Here’s the thing: venture startup founders live in delusion. They kind of have to in order to actually create billion dollar companies out of nothing. And in that delusion they assume their mission-driven obsession should be universal and that every employee who isn't grinding 996 hours lacks the dedication to win.
But here’s the thing: if you told me someone was taking adderall, chugging cold brew like water, and sleeping <6 hours a night, then I wouldn't doubt they could pull 996 quite easily.
And so the real problem isn’t the hours. The 996 backlash exists because most people imagine they are forced to spend those hours on work that fundamentally doesn't align with who they are. We hate the idea of a boss mandating a life we don't want to live. We don’t like the idea of founders earning 20-40% of the company while asking employees with maybe 0.1% equity to match their commitment level.

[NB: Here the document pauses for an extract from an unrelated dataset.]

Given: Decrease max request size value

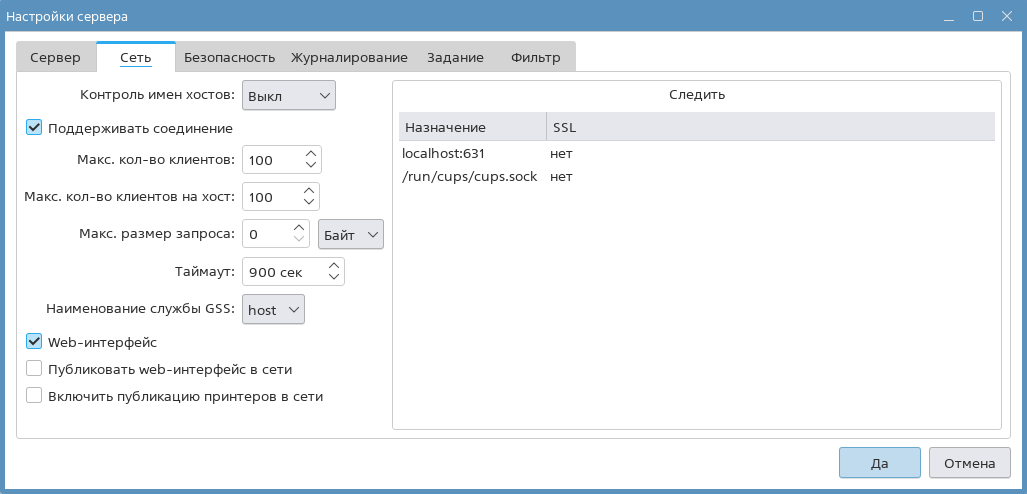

I think if we actually found work that matched our natural interests, we wouldn't care about 996. Before we learned to optimize everything for career advancement, we worked on projects purely because they fascinated us. Those childhood obsessions that made no sense to adults? They are the starting points for what truly gravitates us to what we want to be doing in life.
But here's the challenge: how do you rediscover those natural interests when they've been buried under years of career optimization and chemical enhancement?
Removing the Artificial Barriers
I’m trying Month to Monk again. It’s my contrarian take on what 996 represents. At it’s core, I’m trying to understanding what the natural rhythms of life actually look like when I strip away all external factors.
Where does work get prioritized once you remove coffee? Where does my interest in attending concerts and parties go once I remove alcohol? And how anxious do I feel about my career when I stop reading about another AI startup raising hundreds of millions of dollars on Twitter?
Buffett has this great quote if you would rather be the world's greatest lover but have everyone think you're terrible, or be terrible but have everyone think you're great. The 996 movement feels entirely about appearance. But sometimes I think the external pressure is making us worse at the actual work we should be doing.
I kind of like 669 better. 6 hours of work, 6 days a week, asleep by 9. The work that survives once you remove the distractions is what feels naturally a bit more like what actually matters to me. Everything else feels like borrowed ambition, goals I thought I should have rather than ones that genuinely motivated me.
The real rebellion against 996 culture isn't working fewer hours though. It's just rejecting the external scorecards that have been programming our definition of life and work. When you strip away the artificial motivation and social pressure, what remains is work you'd choose to do anyway. The actual masterpiece lives not in optimizing your way into someone else's vision of success, but in discovering what success means to you when no one else is keeping score.
Things to Share
I’ve always had a problem balancing structure and freedom and sometimes have felt ridiculous about having a very complicated to-do list. This guide on managing ADHD gave me some insight into the facts that for most people struggling with ADHD they start treating it chemically and then work towards creating a system that does resonate with me.
How do people find their life passions? I’m on a mini-search to understand that myself but much of it seems to come back to what we might have observed and obsessed over as kids. Working with a life coach might feel a little like snake oil but this interview with Devin Martin is illuminating more so when understanding his own journey towards enlightenment and his eventual career.